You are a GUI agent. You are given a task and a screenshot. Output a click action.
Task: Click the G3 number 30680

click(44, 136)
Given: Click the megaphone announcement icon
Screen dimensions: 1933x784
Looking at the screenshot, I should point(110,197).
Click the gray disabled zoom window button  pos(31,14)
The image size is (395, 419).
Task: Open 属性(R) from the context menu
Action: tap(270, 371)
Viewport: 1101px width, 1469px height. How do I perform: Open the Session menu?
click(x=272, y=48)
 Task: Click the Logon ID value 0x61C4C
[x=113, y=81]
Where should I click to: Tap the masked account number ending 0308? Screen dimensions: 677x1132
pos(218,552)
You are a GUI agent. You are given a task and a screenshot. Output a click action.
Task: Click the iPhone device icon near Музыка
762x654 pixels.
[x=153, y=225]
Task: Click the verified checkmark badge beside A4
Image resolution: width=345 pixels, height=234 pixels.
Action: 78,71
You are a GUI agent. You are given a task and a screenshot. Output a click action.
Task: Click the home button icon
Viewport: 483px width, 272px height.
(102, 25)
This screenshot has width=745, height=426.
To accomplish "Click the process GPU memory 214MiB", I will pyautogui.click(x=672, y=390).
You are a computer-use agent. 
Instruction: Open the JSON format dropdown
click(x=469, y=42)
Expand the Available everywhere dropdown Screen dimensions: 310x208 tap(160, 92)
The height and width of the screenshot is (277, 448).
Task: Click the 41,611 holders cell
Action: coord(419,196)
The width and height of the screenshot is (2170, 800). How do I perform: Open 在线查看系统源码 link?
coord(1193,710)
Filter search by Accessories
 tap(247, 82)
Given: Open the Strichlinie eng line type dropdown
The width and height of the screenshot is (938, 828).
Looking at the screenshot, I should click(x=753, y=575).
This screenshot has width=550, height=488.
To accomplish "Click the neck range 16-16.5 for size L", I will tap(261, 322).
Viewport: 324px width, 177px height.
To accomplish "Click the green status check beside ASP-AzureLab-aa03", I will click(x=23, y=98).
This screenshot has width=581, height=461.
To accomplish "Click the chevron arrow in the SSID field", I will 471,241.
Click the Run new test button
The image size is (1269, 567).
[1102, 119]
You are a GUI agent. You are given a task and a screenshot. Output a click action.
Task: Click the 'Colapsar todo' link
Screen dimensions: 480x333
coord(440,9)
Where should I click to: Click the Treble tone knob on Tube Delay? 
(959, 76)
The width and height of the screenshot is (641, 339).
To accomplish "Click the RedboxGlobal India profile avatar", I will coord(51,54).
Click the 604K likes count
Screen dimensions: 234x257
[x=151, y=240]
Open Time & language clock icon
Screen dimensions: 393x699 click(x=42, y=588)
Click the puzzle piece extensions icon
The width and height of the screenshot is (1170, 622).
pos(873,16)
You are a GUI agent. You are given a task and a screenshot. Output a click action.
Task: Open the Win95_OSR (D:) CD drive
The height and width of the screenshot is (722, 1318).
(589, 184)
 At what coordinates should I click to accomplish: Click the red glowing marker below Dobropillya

--

Please give the number of lines with "This" in the entries above, and write no other text.

Exercise result: 3